What’s a woman to do? With the new screening recommendations put forth yesterday by the American Cancer Society (ACS), women are more confused than ever as to what to do. The ACS previously recommended that women have a yearly screening mammogram starting at the age of 40. The new recommendations calls for women to have mammograms starting at age 45 and yearly until age 54. And women 55 years and older should have a mammogram every other year if they have a life expectancy greater than 10 years. Also, the new ACS guidelines recommends that your physician should not perform a clinical breast exam at any age. The new ACS guidelines were designed to limit the number of false positive mammogram readings that result in unnecessary tests. The new ACS guidelines is a departure from a one-size-fits-all policy to more personalized screening.
Complicating matters, we have two other leading health organizations with different guidelines.
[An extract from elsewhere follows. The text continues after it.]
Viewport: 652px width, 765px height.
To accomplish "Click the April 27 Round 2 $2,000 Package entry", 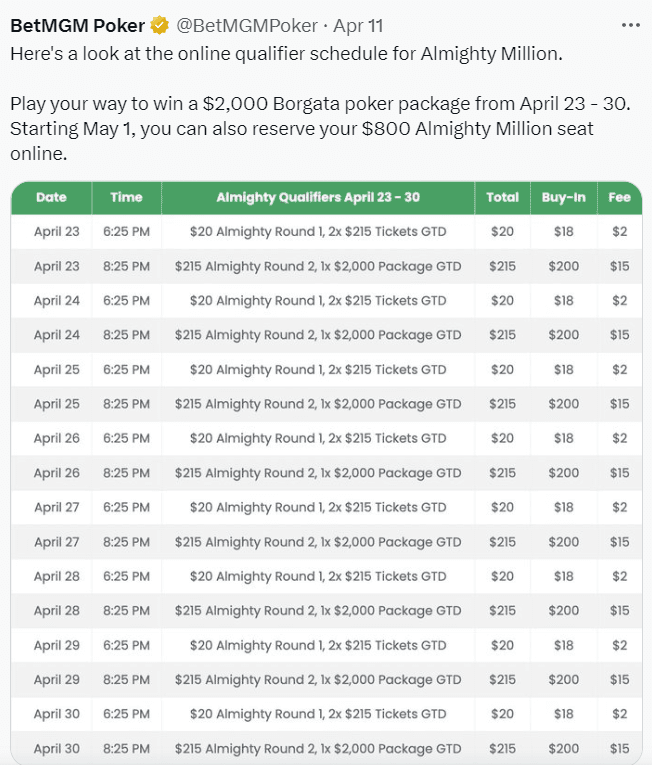I will 318,542.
The U.S. Preventive Services Task Force (USPSTF) recommends routine biennial screening for women to begin at age 50. Whereas the American College of Obstetricians and Gynecologists (ACOG) recommends routine annual screening beginning at age 40. Keep in mind that the guidelines are for women of average risk. A woman is considered to be of average risk if she has no personal history of breast cancer, no personal history of cancer of any type, has no genetic mutations and has no family history of breast or ovarian cancer.
The chart below compares the differences in guidelines put forth by the various medical organizations; ACS, ACOG and USPSTF.
Let’s be clear, the recommendations are for women of average risk. Again, a women is considered average risk if she has no personal history of breast cancer, no personal history of any other type of cancer, has no genetic mutations and has no family history of breast or ovarian cancer. We now have three sets of guidelines from three medical institutions – ACS, ACOG and USPTSF each with a different starting age for mammography. This creates confusion. Women cannot navigate through this alone. It is critical that you discuss your personal history and your family history with your doctor. Together, you and your doctor can make a decision that is best for you. No matter your age, if you have breast changes that cause you concern you should discuss it with your doctor immediately. Disclose all your personal medical history. Know your family history. Remember, early detection saves lives, there is no confusion in that fact.
Lastly, it is imperative that you find out what your health plans policy is regarding early detection services.